Lisa Crafts is an American animator and moving image artist whose interdisciplinary work has addressed issues of environmental uncertainty, sexuality, creativity and chaos.[1]
Her current body of work focuses on a series of short moving image pieces about the Anthropocene, revealing the horror, beauty, humor and loss of the epoch.[2]
Crafts' work blends animation, video, photography, drawing, painting and sculpture. It has been exhibited in galleries, museums, theaters and film festivals including the Museum of Modern Art,[3] Film Forum,[4] Slamdance, Tribeca Film Festival[5] and La Luz de Jesus. She is a 2012 Guggenheim Fellow[1] and has received grants from the Jerome Foundation, New York State Council on the Arts, New York Foundation for the Arts and The MacDowell Colony. One of Crafts' best known works is Desire Pie, a feminist erotic animation which screened widely; was "banned in Boston"; was lost, found, and restored; and ended up in the permanent collection of the Museum of Modern Art, New York.[6]
Crafts teaches in the film-video department of Pratt Institute in Brooklyn, NY.
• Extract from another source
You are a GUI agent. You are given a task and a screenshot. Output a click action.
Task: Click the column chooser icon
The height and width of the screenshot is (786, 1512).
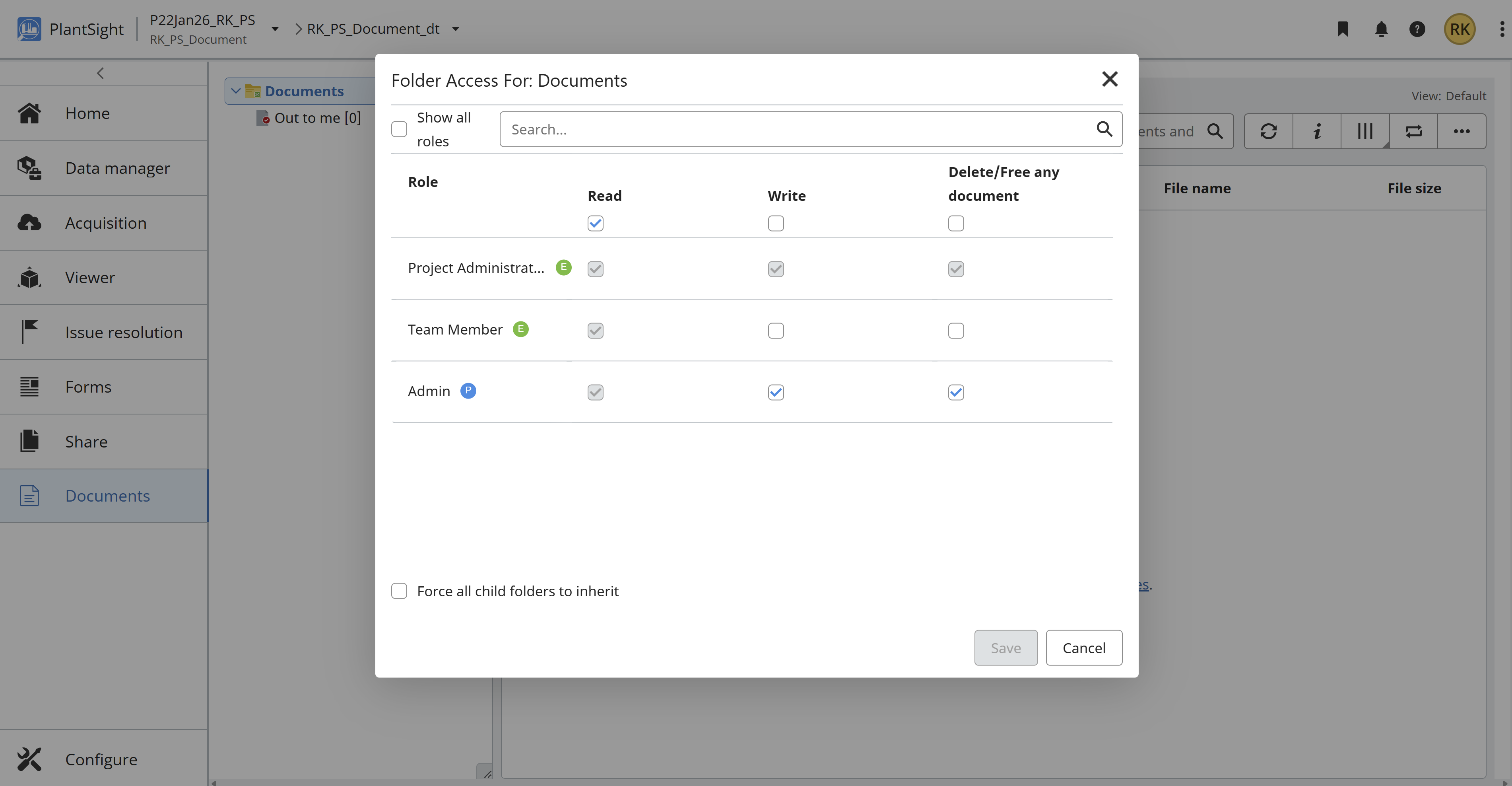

Crafts has collaborated with documentary filmmakers to create animation of dreams, memories and hallucinations. Notable work includes Michel Negroponte's Methodonia and I'm Dangerous With Love,[7] Cindy Kleine’s Phyllis and Harold and André Gregory: Before and After Dinner. She has also created animations in collaboration with Ken Brown for Sesame Street, American Movie Classics, MTV and VH1.[8] One of her Sesame Street animations, done solo, features the voice of the then-unknown anime voice actor Steve Blum.